A maior parte do rebanho no Brasil é mantida a pasto, mesmo assim ainda é grande a dificuldade para divisão de pastagens. Confira as dicas abaixo!

As pastagens no Brasil, são um grande diferencial para a pecuária nacional frente aos seus concorrentes, trazendo a possibilidade do aumento de produtividade por área. Entretanto, apensar da maior parte do rebanho ser mantida a pasto, muitos pecuaristas ainda tem dificuldades no manejo das pastagens e, principalmente, na divisão de pastagens. Por isso, trazemos aqui algumas dicas para ajudar no manejo, confira!

“Nós não conseguimos fazer manejo sem divisão de pasto”, resumiu o engenheiro agrônomo, pós-graduado em pastagens pela Esalq-USP e consultor do Circuito da Pecuária Wagner Pires no sétimo episódio da série “Pastagem de A a Z”.

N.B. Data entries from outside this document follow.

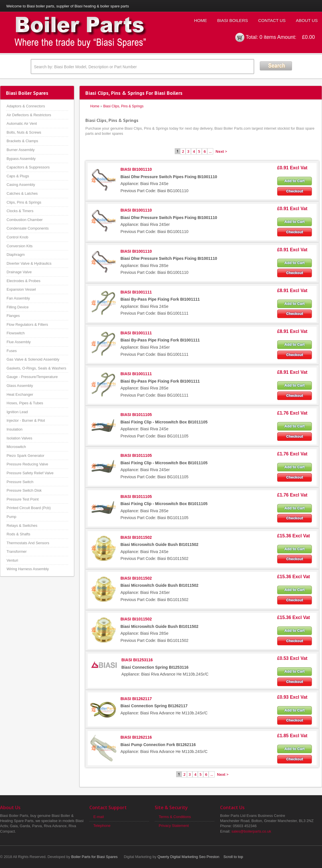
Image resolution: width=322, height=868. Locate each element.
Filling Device (18, 307)
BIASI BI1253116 (137, 660)
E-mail (98, 817)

Veja os principais pontos para fazer divisão de pasto na fazenda:

1 – Mapa: é o ponto de partida para dividir a fazenda em piquetes. Atualmente, ferramentas como Autocad ou Google Earth podem concluir a tarefa com relativa precisão;

2 – Distâncias: a água não pode estar em uma distância superior a 600 m do fundo do piquete. Se a distância for superior a esta, dois problemas principais se apresentam: sobra pasto no fundo e falta perto da água ou os animais têm de caminhar muito. “Não vamos deixar o gado caminhar”, o que pode levar à perda de peso, alertou Pires;

3 – Formato: dividir os pastos em retângulos ou quadrados, o mais abertos possível. Cantos fechados “geram insegurança no gado. […] Quanto mais quadrado for, melhor”, indicou.

4 – Não misturar gramíneas;

5 – Não ter níveis diferentes de fertilidade na fazenda;

6 – Reservar 10% a 20% para um pasto pulmão para os momentos de veranico. Neste caso, como é para emergências, este pasto pode até sofrer um pouco mais que os demais do rodízio regular para dar tempo até que as chuvas voltem e eles se recuperem;

7 – Preparar uma estratégia de suplementação para a entressafra ou, comercializar os animais mais pesados (como enviar para um boitel, por exemplo) para livrar a carga sobre as pastagens;

8 – Manter os piquetes arborizados. “Nas horas mais quentes do dia, o gado tem que ter um lugar sombreado de baixa temperatura para que ele possa descansar e ter boa ambiência. Se ele começa a ter estresse térmico, ele queima caloria, e é isso que nós não queremos”, disse o agrônomo.

9 – Entender que não precisa intensifica toda a fazenda de uma vez. O produtor que fizer pastejo contínuo deve entender que sua lotação deve ser menor porque os animais vão exigir mais do pasto em uma mesma área. A próxima etapa da intensificação seria o pastejo alternado, em que os animais podem mudar de piquetes lado a lado de dez em dez ou quinze dias. Depois disso, ele pode passar para o rotacionado partindo de, por exemplo, quatro piquetes, passando para seis, oito, e assim por diante. “É importante fazer a adequação do número de dias que nós queremos utilizar o pasto e queremos dar de descanso do rebanho”, avisou.

Com essas dicas em prática, o pecuarista poderá observar a melhora da qualidade do pasto, da engorda dos animais e, o melhor, maior lucro no final do ciclo. Quando ajustamos o manejo, reduzimos custo e aumentamos produção, por isso é preciso estar atento aos pastos e buscar sempre melhores soluções.